Updated by bmbouter over 7 years ago
daviddavis@redhat.com wrote:
I've been trying to reproduce all day but it seems like the workers do start for me when I restart them via systemctl:
I believe the reason systemctl looks started even though it isn't is due to https://pulp.plan.io/issues/2837 The unit systemd started (the chain loader) did start correctly, even if the chain-loaded ones didn't.
Updated by daviddavis over 7 years ago
Upstream PR against celery 4:
https://github.com/celery/celery/pull/4192
After that gets merged, need to:
- Backport the patch against celery 3
- Enable the setting in pulp 2 and 3
Updated by bmbouter over 7 years ago
Is the plan to backport to Celery 3.1 in upstream and then apply that upstream-merged patch onto the EL7 and F25? Those are the only distros [0] which run Celery 3.1. Starting with F26 it's Celery 4. If we aren't going to perform the patching we shouldn't backport to Celery 3.1 because Celery 3.1 is at its terminal release and won't release again.
Similar question for Celery 4, as soon as Pulp expects that feature we need to ensure that the upstream-merged patch is applied to F26 and Rawhide.
Updated by daviddavis over 7 years ago
Talking with the team, we agreed to not fix Celery 3 since it seems like there was no urgency from the stackholders on this. Also, there is a workaround and this problem shouldn't lead to data loss.

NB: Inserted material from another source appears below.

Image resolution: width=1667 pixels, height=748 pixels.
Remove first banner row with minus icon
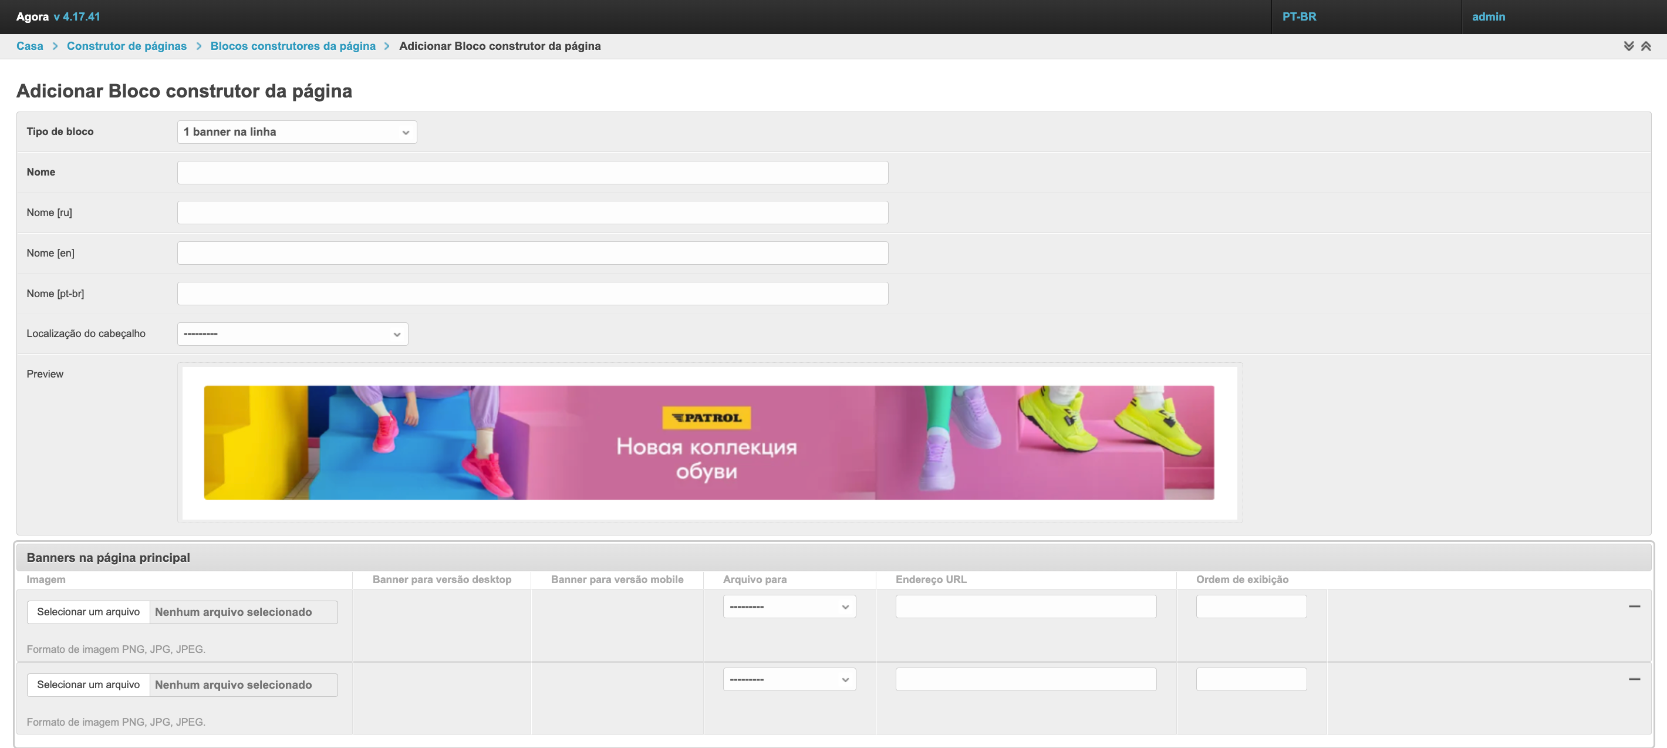1634,606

For Celery 4, we're going to wait for a new release so I am unsetting the sprint and moving this to the backlog. Here's a diff that we need to enable this in pulp 2:
diff --git a/server/pulp/server/async/app.py b/server/pulp/server/async/app.py
index c0c577266..76b8cb44e 100644
--- a/server/pulp/server/async/app.py
+++ b/server/pulp/server/async/app.py
@@ -113,7 +113,7 @@ class HeartbeatStep(bootsteps.StartStopStep):
celery.steps['consumer'].add(HeartbeatStep)
-@celeryd_after_setup.connect
+@celeryd_after_setup.connect(retry=True)
def initialize_worker(sender, instance, **kwargs):
"""
This function performs all the necessary initialization of the Celery worker.
@@ -167,7 +167,7 @@ def initialize_worker(sender, instance, **kwargs):
get_resource_manager_lock(sender)
-@worker_shutdown.connect
+@worker_shutdown.connect(retry=True)
def shutdown_worker(signal, sender, **kwargs):
"""
Called when a worker is shutdown.
For pulp 3:
diff --git a/platform/pulpcore/tasking/celery_app.py b/platform/pulpcore/tasking/celery_app.py
index 092d4bb28..e08414a87 100644
--- a/platform/pulpcore/tasking/celery_app.py
+++ b/platform/pulpcore/tasking/celery_app.py
@@ -115,7 +115,7 @@ class HeartbeatStep(bootsteps.StartStopStep):
celery.steps['consumer'].add(HeartbeatStep)
-@celeryd_after_setup.connect
+@celeryd_after_setup.connect(retry=True)
def initialize_worker(sender, instance, **kwargs):
"""
This function performs all the necessary initialization of the Celery worker.
@@ -169,7 +169,7 @@ def initialize_worker(sender, instance, **kwargs):
get_resource_manager_lock(sender)
-@worker_shutdown.connect
+@worker_shutdown.connect(retry=True)
def shutdown_worker(signal, sender, **kwargs):
"""
Called when a worker is shutdown.
Updated by daviddavis over 7 years ago
- Status changed from ASSIGNED to NEW
- Assignee deleted (
daviddavis) - Sprint/Milestone deleted (
43)
Updated by daviddavis over 4 years ago
- Status changed from NEW to CLOSED - WONTFIX
- Sprint Candidate set to No